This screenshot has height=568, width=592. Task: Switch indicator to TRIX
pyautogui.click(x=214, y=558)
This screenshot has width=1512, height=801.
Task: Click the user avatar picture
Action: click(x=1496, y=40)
☆ ☆ ☆ ☆ ☆
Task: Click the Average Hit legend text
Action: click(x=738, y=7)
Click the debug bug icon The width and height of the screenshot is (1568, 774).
☆ ☆ ☆ ☆ ☆
## Exercise instructions
Reproduce the records verbatim, from the line containing "This screenshot has height=568, width=592." through the line containing "Action: click(x=1496, y=40)", including both of those lines.

## Correct answer
This screenshot has height=568, width=592. Task: Switch indicator to TRIX
pyautogui.click(x=214, y=558)
This screenshot has width=1512, height=801.
Task: Click the user avatar picture
Action: click(x=1496, y=40)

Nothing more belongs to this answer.